In response to inquiry from The Student, McIntosh explained that rapid antigen testing was used instead of PCR pooled testing due to the fact that rapid antigen tests yield quicker results.
Referring to the testing center used by the college, “The Broad Institute is processing tests for many colleges and universities. The highly transmissible omicron variant, while so far proving less dangerous than earlier variations of COVID-19, has complicated onboarding for many institutions this January, when returns from the winter break are typically highly concentrated within a few days. Because of the very high volume of tests Broad is processing, we adjusted to continue antigen testing instead, where we can be guaranteed a much quicker response completed in-house,” McIntosh told The Student.
Predictions of a higher volume of COVID-19 cases during the first few weeks back on campus have proven correct. As specified by the Bates COVID-19 Dashboard, on Jan. 20, there were a total of 77 active cases at Bates, 58 of which were student cases while the remaining 19 were staff cases. From testing on Jan. 18 and Jan. 20 alone, there were 46 students who tested positive. The current positivity rate at Bates is 1.6%.
The Bates COVID-19 Dashboard is scheduled to be updated again on Wednesday, Jan. 26 at 5:00 p.m.
COVID-19 Numbers at Other NESCAC Schools
Since Jan. 1, Colby College has had a total of 315 positive cases on campus, with 25 student and 23 faculty and staff current active cases. They have also conducted more PCR tests (20,458) than rapid antigen tests (3,670). Upon arrival, Colby students received a rapid antigen test as well as a PCR test.
Bowdoin College has had 62 student and 63 faculty and staff positive cases on campus since their arrival testing on Jan. 17; the school currently has 24 student and 24 faculty and staff positive cases. Since arrival, Bowdoin has conducted 5,466 PCR tests for students and faculty. All students received a PCR test when they arrived on campus and were subject to a “hibernation period” while they awaited their results.
The Difference Between Rapid Antigen and PCR Tests
PCR tests and antigen tests differ in what part of the virus they detect. While PCR tests amplify the genetic material of the virus so that even a small amount of coronavirus genes in a patient’s sample can be detected, rapid antigen tests look for antigens that cause the body to produce an immune response — the trigger of antibodies.
In most cases, PCR tests produce fewer false negatives than rapid antigen tests do, but rapid antigen tests generate results in minutes rather than the possible days it can take for PCR test results to come back.
For this reason, in an article published by CNN, it is best to take a PCR test when you believe or suspect exposure to someone with COVID-19 or are experiencing symptoms. The rapid antigen test is best used to determine if you are no longer contagious to others after you have had COVID-19 for several days.

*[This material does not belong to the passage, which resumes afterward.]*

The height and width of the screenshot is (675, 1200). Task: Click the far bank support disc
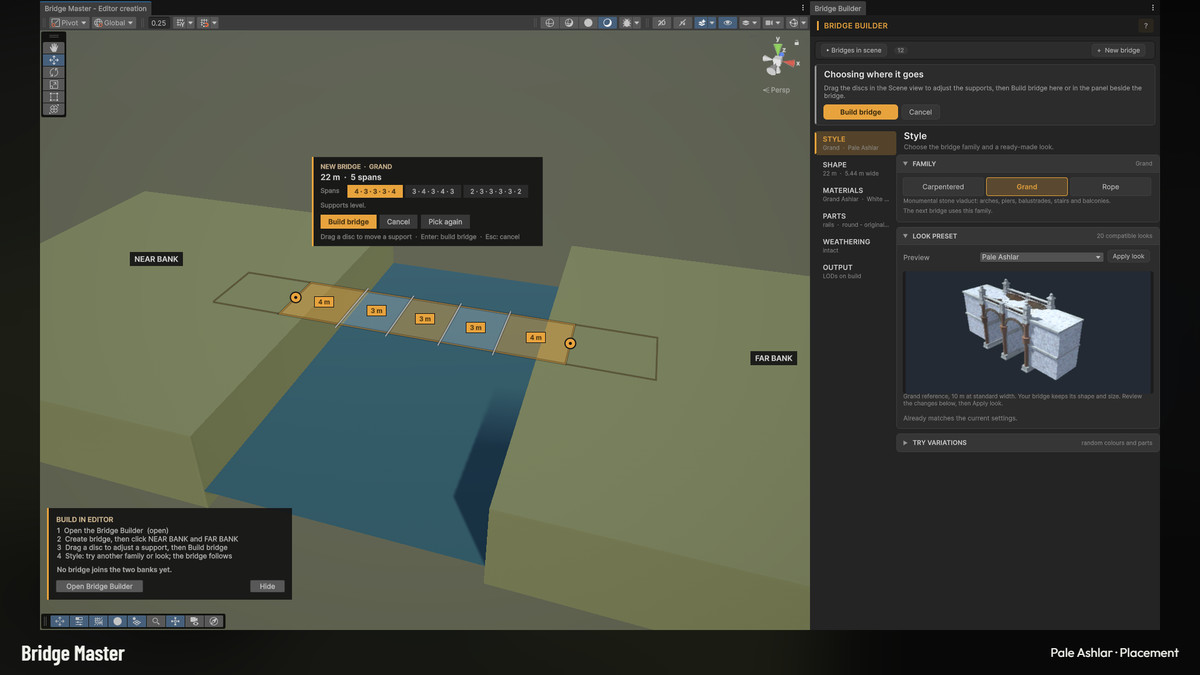tap(570, 343)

A new study, which was featured in The New York Times but has not yet been peer-reviewed, suggests that some rapid antigen tests, including the Abbott BinaxNow that Bates has been using, are less effective than PCR tests. Although the PCR tests used in the study were saliva-based rather than nasal swab-based as used by Bates, the study found that it took an average of three days for people to test positive with a rapid antigen test after their first positive PCR result. In four cases out of the 30, people transmitted the virus to others while the rapid test showed negative results. The study did note, however, that it is not clear whether the infections were missed by the rapid antigen tests because they are less sensitive to the omicron variant or because the new PCR saliva tests may be better at detecting the new variant.
This research indicates that there are benefits and drawbacks to Bates reverting to PCR testing. Although the dashboard will no longer update the same day as testing, the studies indicate that there will be more accurate results, which is crucial as the number of active positive cases and close contacts grow.